Dataset content below:

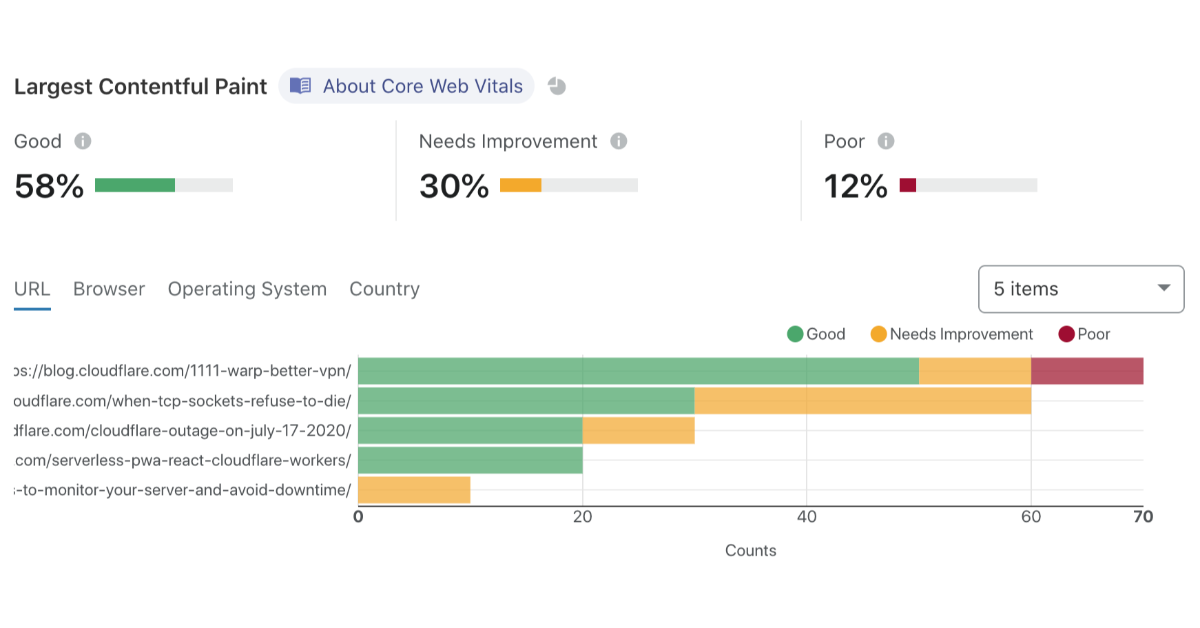Switch to the Browser tab
Screen dimensions: 1200x628
[108, 289]
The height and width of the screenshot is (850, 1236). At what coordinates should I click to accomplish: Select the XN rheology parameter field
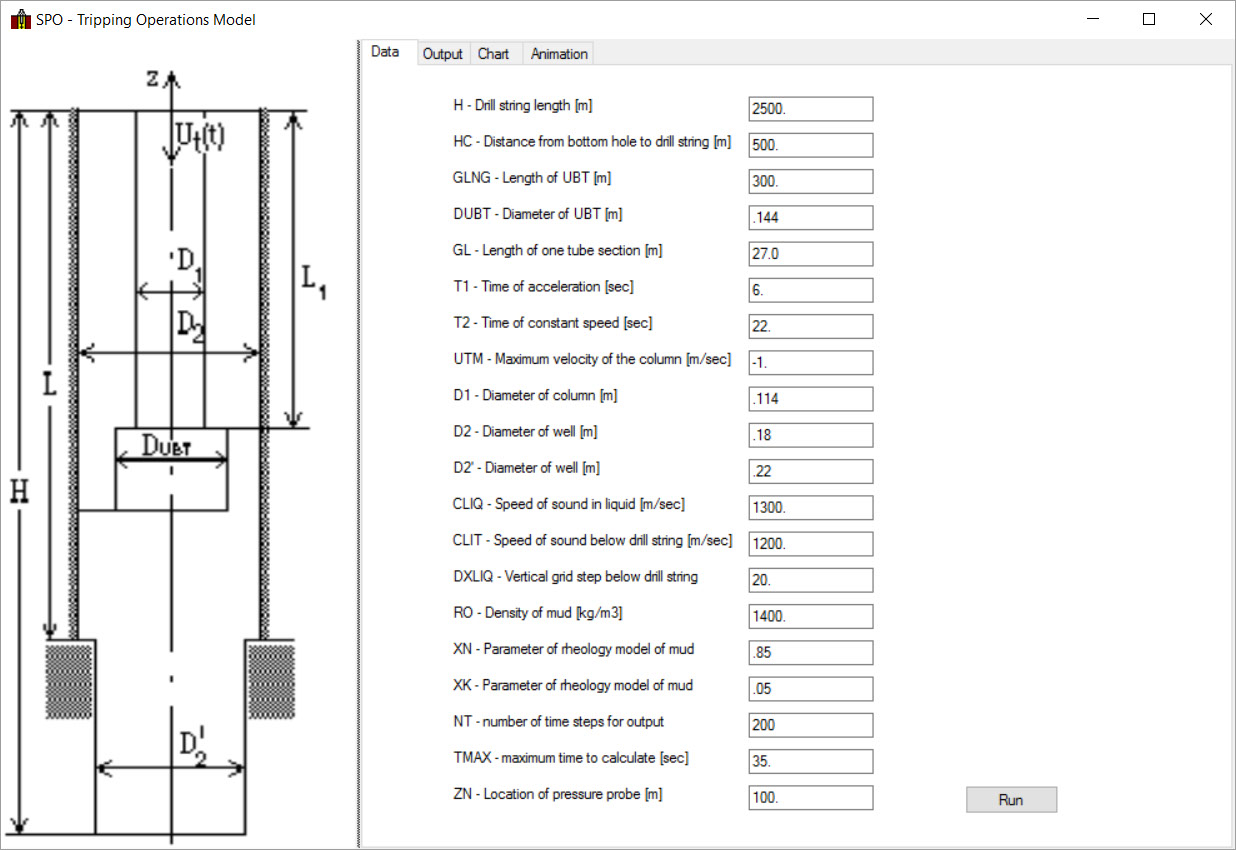[810, 653]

End of Dataset content.

• The problem
I need the lines from the one holding "The height and" through the last line of the entries set down exactly, with every picture left out.

• Solution for this problem
The height and width of the screenshot is (850, 1236). At what coordinates should I click to accomplish: Select the XN rheology parameter field
[810, 653]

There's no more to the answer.